Extinct forms of life are documented in the fossil record. Obsolete forms of language are documented in what are known as linguistic fossils. Some of these fossils can be found in everday English.

Linguistic fossils are not preserved texts or audio recordings – they are features that were once common in a language but have now disappeared except in specific phrases. Here are seven fossil words you probably understand perfectly, without realizing that they are actually peeks into archaic forms of English.

Fro

To say something moves “to and fro” is to say it moves constantly from side to side, up and down, or back to front. To say a person goes “to and fro” implies a similar sense of back-and-forth motion, whether physical or metaphorical. But what exactly is fro?

It used to be an adjective meaning, among other things, away. In some Scottish varieties of English fro survives as a fully functioning word, but in other types of English, fro fell out of favor around the sixteenth century and now is appears only as a fossil in “to and fro.”

Cobweb

Cobweb, meaning “spider web,” is a fully functioning word in contemporary English – but it contains a fossil. Cob, or cop, is an obsolete term for a spider. Actually, it’s a shortened version of an even older word, attercop, which was a term for a spider and which literally meant “poison head.” (If there are any Lord of the Rings fans out there, The Annotated Hobbit says that yes, that is where J.R.R. Tolkien got Attercop’s name from.)

Shrift

Chances are you’ve never heard this word outside the phrase “short shrift.” These days, to give short shrift to someone is to give them inadequate consideration. However, from the eleventh century through the nineteenth, shrift has various meanings connected to the confession of sins to a priest. Depending on context, shrift could refer to an instance of confession, a thing confessed, a confessor, or a penance assigned by the priest after the confession.

The phrase “short shrift” originally meant the brief time in which a criminal could make a confession before being executed. This meaning, though – like all the confession-related definitions – has been lost to the ages.

Eke

Occasionally, you may hear of a person or group of people that “ekes out a living,” meaning they barely make enough to survive. Eke used to be a much more common word, though. As a verb it had several meanings that were variations on “to extend,” as a noun it meant “an addition,” and as an adverb it mean “also.”

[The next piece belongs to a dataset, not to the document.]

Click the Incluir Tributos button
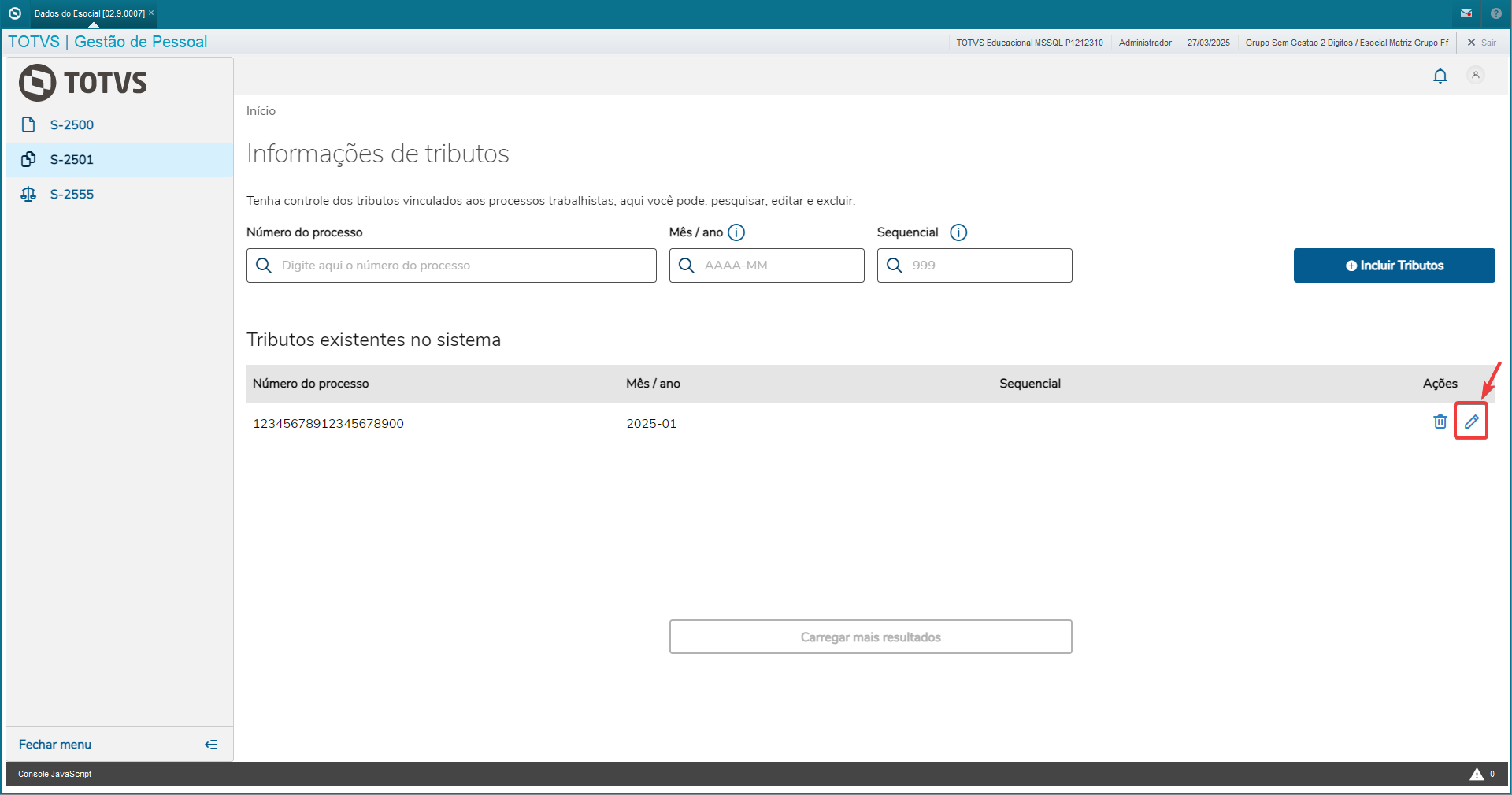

Technically, eke does sort of show up in another common word. Nickname derives from eke-name, meaning “also (or other) name.” But as far as eke itself goes, you’ll only run into it occasionally in its fossilized form (unless you delve into some Chaucer [link] – in his Middle English work, eke is everywhere!)

Ado

Unless you live in Scotland or possibly Northern England it’s unlikely that you use ado much in your everyday speech. For hundreds of years, though, it was a natural word to use when you wanted to say something like “activity,” “fuss,” or “difficulty,” but these days, it’s rare outside of phrases like “without further ado,” or, occasionally “much ado about nothing.”

Yore

Yore once meant something like “a long time ago,” and it still does, sort of – when used in phrases like “days of yore.” But can you imagine saying something like “In England I have dwelled yore?” According to The Oxford English Dictionary, that was apparently a perfectly normal sentence in 1522. Now, though, yore hardly ever appears outside its fossilized place in “of yore.”

Redhead

Okay, this one isn’t exactly a fossil, since the word red is part of everyday English. But have you ever wondered why we say “red hair” to describe hair that’s really orange? It’s because English speakers started describing orange-haired people well before English had a word for orange.

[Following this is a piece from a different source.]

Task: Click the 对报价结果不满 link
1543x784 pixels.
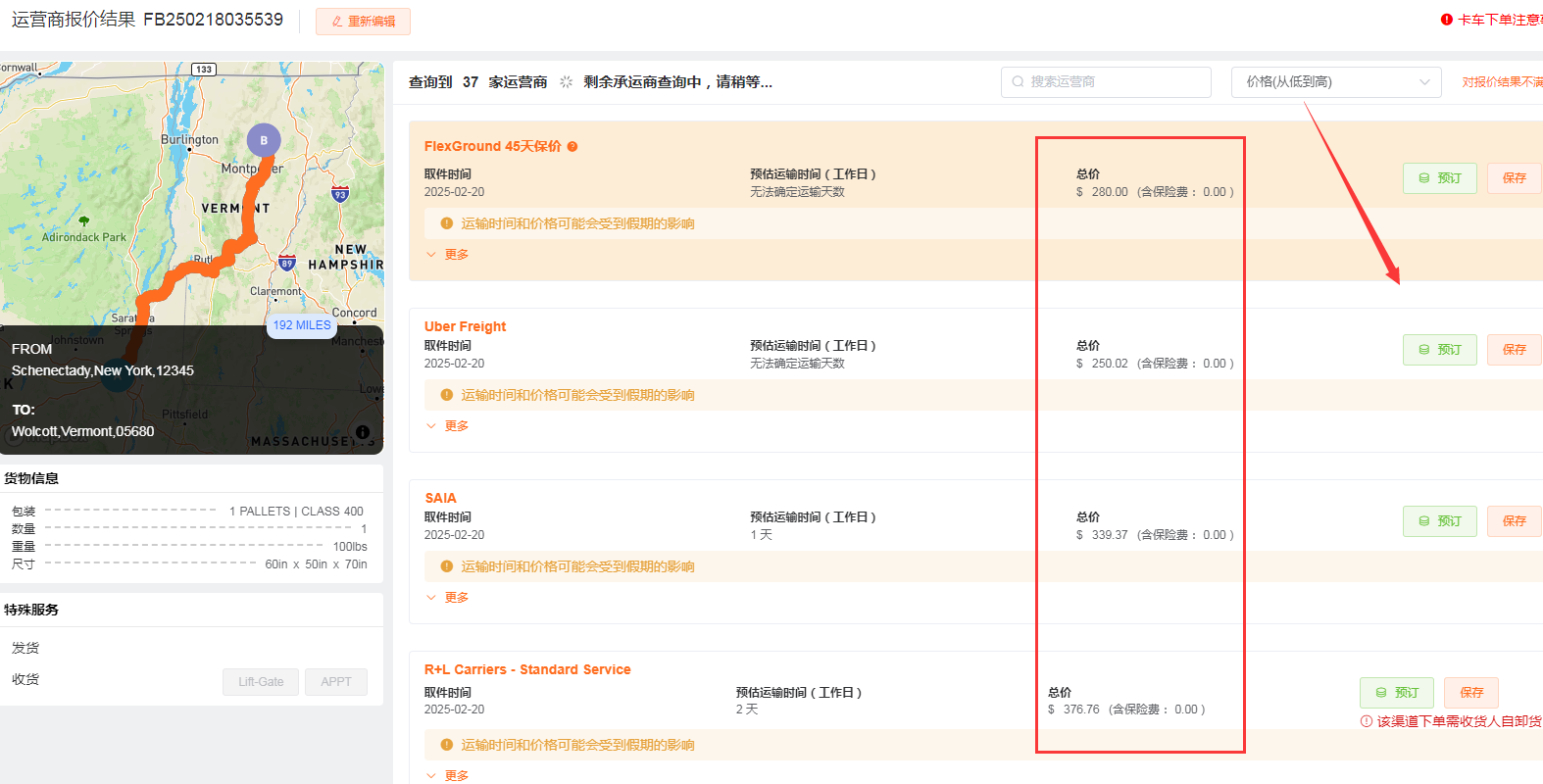Action: click(1502, 82)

As this video explains, languages generally develop words for other colors in a fairly predictable pattern, and orange is usually one of the last colors to gain a word.

According to linguist Gretchen McCulloch, there weren’t many orange-colored objects, in England, until the arrival of oranges around 1300. The word orange came to mean the color, not just the fruit, in the 1540s. By the time orange was established as a color word, people had been describing orange hair as red for centuries, and this older usage has stuck around to this day. There weren’t many orange-colored objects, in England, until the arrival of oranges around 1300. The word orange came to mean the color, not just the fruit, in the 1540s. By the time orange was established as a color word, people had been describing orange hair as red for centuries, and this older usage has stuck around to this day.